Bolivia está retomando sus relaciones diplomáticas con Estados Unidos, después de 17 años de distanciamiento tras la expulsión del embajador norteamericano durante el gobierno de Evo Morales. ¿Cómo va a ser esa relación bilateral con Paz en el poder?
La verdad es que nosotros creemos que tenemos que relanzar nuestra política exterior y naturalmente ello convoca no solamente a la relación con Estados Unidos, sino con la globalidad en reconfiguración, una geopolítica que está también en reconfiguración, que ya no obedece a la lógica tradicional en la que los Estados, los mecanismos multilaterales regían este relacionamiento. Hoy en día, por ejemplo, la impronta de las grandes tecnológicas. ¿A qué interés responden? Son parte de los multilateralismos, es decir, Creemos que se necesita una mirada actualizada de la geopolítica, porque es ineludible hablar de una relación con un país como Estados Unidos, tan gravitante en la geopolítica y en la economía global, sin analizar estos reordenamientos.

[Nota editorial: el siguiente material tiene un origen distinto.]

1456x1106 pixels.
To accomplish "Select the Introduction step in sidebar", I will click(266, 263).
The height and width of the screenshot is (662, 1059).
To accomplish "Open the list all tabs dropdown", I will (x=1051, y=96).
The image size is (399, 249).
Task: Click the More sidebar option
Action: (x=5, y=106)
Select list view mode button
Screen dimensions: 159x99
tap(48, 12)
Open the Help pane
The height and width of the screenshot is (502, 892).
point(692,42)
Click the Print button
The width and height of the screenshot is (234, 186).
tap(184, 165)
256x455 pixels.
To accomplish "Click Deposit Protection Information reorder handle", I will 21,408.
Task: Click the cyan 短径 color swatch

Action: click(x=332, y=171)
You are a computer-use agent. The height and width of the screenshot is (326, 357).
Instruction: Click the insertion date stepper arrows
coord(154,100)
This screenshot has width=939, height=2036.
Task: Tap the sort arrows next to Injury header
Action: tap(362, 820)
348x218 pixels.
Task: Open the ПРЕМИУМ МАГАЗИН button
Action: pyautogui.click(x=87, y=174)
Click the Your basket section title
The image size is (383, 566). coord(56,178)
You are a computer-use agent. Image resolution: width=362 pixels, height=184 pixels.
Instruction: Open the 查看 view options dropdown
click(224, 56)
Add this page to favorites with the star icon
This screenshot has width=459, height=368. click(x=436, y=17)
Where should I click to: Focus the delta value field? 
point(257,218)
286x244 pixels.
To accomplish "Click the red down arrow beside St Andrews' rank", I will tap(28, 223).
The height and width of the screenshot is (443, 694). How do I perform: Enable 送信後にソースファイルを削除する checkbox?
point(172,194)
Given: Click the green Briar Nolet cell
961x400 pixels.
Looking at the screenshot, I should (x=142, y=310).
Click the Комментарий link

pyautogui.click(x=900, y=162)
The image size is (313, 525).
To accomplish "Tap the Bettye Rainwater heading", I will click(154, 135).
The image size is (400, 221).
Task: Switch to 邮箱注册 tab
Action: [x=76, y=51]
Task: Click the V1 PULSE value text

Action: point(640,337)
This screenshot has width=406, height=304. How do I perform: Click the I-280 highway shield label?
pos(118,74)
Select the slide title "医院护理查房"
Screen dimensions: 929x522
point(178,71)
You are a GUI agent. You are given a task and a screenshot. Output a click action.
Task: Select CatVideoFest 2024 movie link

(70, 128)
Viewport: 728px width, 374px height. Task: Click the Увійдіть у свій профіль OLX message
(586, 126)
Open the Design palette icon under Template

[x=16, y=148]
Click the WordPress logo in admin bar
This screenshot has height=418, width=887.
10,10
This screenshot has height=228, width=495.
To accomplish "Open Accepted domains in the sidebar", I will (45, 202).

Ahora, esta no es una respuesta evasiva, en absoluto. Naturalmente que tenemos mucho interés en profundizar nuestra relación con Estados Unidos una vez restablecidas éstas, con la visita que tuvimos del subsecretario de Estado Christopher Landau, que después de 15 años visita Bolivia. Diría que nosotros no buscamos una relación transaccional. Nuestra relación es más bien de colaboración, es de hermanamiento, con todo lo que esto representa naturalmente. Ahora, también somos nosotros conscientes de que tiene que ser claro que no vamos a ser parte de disputas entre bloques. Nosotros apostamos por apoyar un multilateralismo que se renueve, que se actualice.
Pero también creemos profundamente en los minilateralismos, como el que Bolivia quiere restablecer, por ejemplo, con el grupo URUPABOL, con Uruguay, Paraguay, Bolivia, porque el interés del Paraná es común. Creemos en los bilateralismos, que es lo que estamos viniendo a hacer acá con Chile.
Y dentro de esa política exterior que no va a ser parte de disputas entre bloques, ¿no se plantean eventuales vetos, por ejemplo, a inversiones de China en Bolivia?
Pero es que hay presencia china en Bolivia. Ahora, hay que distinguir la presencia de empresarios chinos de inversiones del gobierno chino en Bolivia. Obviamente se mantiene un diálogo en el marco del ámbito comercial. También tenemos nosotros deuda con China que tenemos que atender, que trabajar. El ejemplo más claro creo que es que incluso Estados Unidos Estados Unidos tiene un diálogo comercial con China. Entonces esto está planteando materialidad a lo que me acabo de referir, en el sentido de que el tipo de relación depende de los intereses que tengamos como Bolivia frente a los diferentes países.